Kristoff deu os ombros.
— Você estava sendo atacada por um bêbado, sozinha, ontem no Le Cab. Eu impedi que ele te matasse de coma alcoólico e você vomitou e desmaiou no meu colo. — Explicou e ela se encolheu. — Eu procurei por algum amigo teu, mas aparentemente você estava sozinha. Eu te trouxe para cá para não te deixar na rua, mas considerando a agressão, que burro eu fui.
Ela mordeu os lábios, franzindo o cenho.
— Eu sinto muito, minhas amigas provavelmente estava pensando que eu tivesse ido embora sozinha. — Explicou, jogando os cabelos loiros para trás. Ela não queria nem imaginar em quão bela estava com a maquiagem toda borrada, cheirando a álcool e vomito. — Obrigada por ter me ajudado, foi realmente muito gentil da sua parte. — Ele assentiu irritadiço.

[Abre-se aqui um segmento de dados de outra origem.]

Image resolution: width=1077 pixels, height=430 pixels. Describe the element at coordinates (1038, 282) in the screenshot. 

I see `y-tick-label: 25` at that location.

— De nada. — Grunhiu baixo. Ela não sabia o que fazer? Deveria oferecer algum agradecimento, dinheiro talvez? Devia simplesmente ir embora e escafeder-se dali e fingir que não havia sido levada desmaiada para a casa de alguém e lhe atacado?

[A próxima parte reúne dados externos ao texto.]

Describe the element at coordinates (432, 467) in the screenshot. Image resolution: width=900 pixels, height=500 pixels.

— É... — Ela começou a falar. — Eu preciso... Eu preciso ir embora.
Kristoff a olhou de rabo de olho enquanto pegava um punhado de gelo e colocava cobre o supercílio. Realmente, ela havia o acertado em cheio. Yverness seguiu até a porta e observou-a, tentando descobrir como é que ela se abria, já que era gigantesca e não tinha puxador ou maçaneta.
Ela mordeu os lábios, encarando a madeira maciça de mais de dois metros a sua frente e sentiu ele se aproximando. Kristoffer apertou algo na parede e empurrou a porta, que se abriu com delicadeza e mostrou o corredor do prédio. Yverness sorriu timidamente e ele a encarou sem humor algum.

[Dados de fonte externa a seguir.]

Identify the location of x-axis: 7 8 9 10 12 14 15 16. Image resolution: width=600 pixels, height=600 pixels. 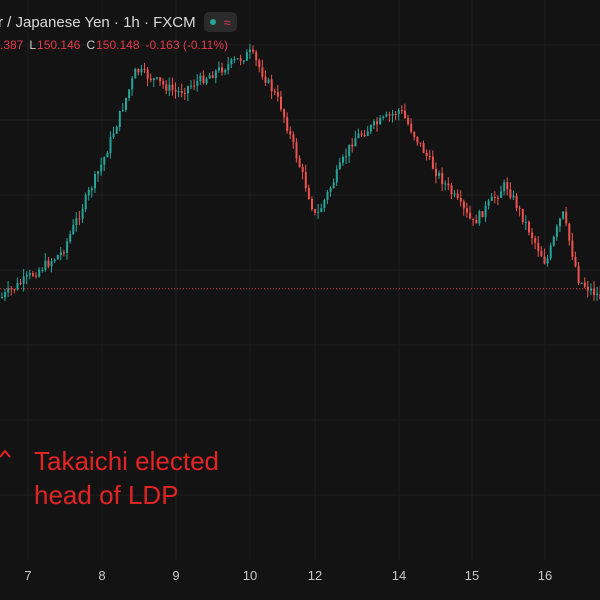
(300, 575).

— Cuidado para não parar no bar que tem na esquina, duvido que eu esteja por lá para evitar que você caia de boca no chão e quebre todos os dentes. — Disse cheio de ironia e ergueu a sobrancelha para ela novamente. Ness o encarou enquanto calçava suas sandálias e se limitou a devolver a sobrancelha arqueada.
— O que seria de mim seu meu salvador? — Piscou sem conter a piadinha e ele revirou os olhos, mas deu um pequeno sorriso que ela achou cheio de prepotência. — Obrigada de novo. — Olhou para o corredor antes de abrir a bolsinha brilhosa e colocar os óculos sobre o rosto. Ele notou que era uma edição limitada da Dior, mas fingiu que não. — Até... Nunca mais. — Ele concordou com um aceno.
— Até nunca mais. — Ele concordou perfeitamente e fechou a porta atrás de si.
Nessie arregalou os olhos embaixo das lentes escuras e seguiu pelo corredor com determinação e impaciência. Aguardou o elevador e notou quão ridícula ela estava pelo enorme espelho dali.
Desceu do que ela notou ser a cobertura até o térreo e evitou olhar para a cara das pessoas que a encaravam como se ela fosse um bicho ao sair do prédio, respirando aliviada ao pisar os pés na rua.
Agradeceu por encontrar um táxi rapidamente e seguiu para o apartamento, agradecida por nunca mais ter de ver aquele cara na vida. Não teria coragem de vê-lo sem lembrar-se de vômito ou de tigelas de ração.
Aquela vergonha ela poderia fingir que nunca passou.